* SOURCE INFORMATION *
※ ※ ※

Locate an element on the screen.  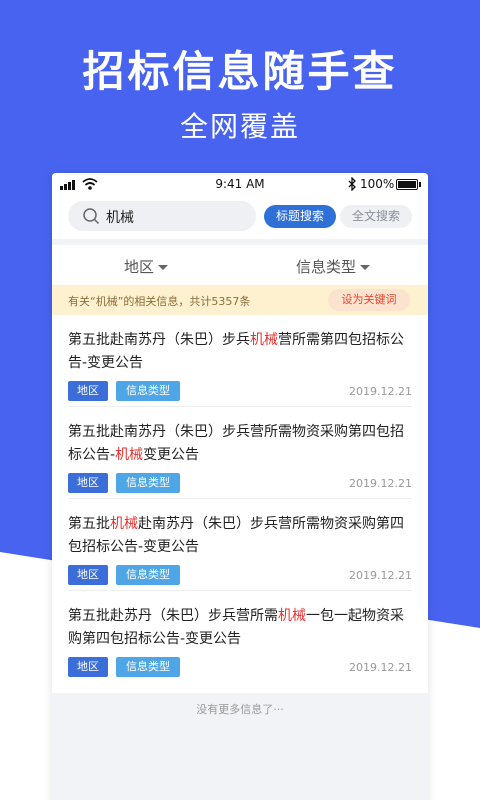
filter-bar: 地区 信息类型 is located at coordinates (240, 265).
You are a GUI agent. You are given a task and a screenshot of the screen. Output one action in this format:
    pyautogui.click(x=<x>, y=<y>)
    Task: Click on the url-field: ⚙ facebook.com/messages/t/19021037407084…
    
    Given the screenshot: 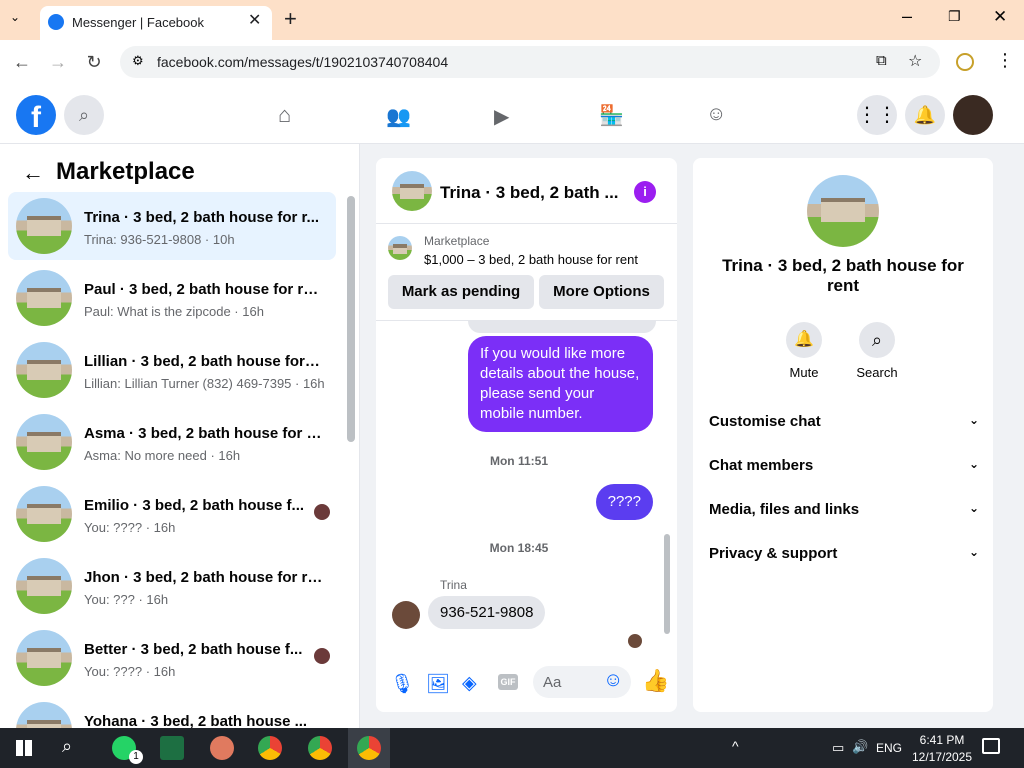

※ ※ ※

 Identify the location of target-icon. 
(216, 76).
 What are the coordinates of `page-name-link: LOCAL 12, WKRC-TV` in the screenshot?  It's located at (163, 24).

※ ※ ※

* ASSIGNMENT *
Extract the stretch from the line that contains "Identify the location of target-icon." through the line that contains "What are the", both included, and reproduce those lines exactly as they appear in the entries.

* WRITTEN ANSWER *
 Identify the location of target-icon. 
(216, 76).
 What are the coordinates of `page-name-link: LOCAL 12, WKRC-TV` in the screenshot?  It's located at (163, 24).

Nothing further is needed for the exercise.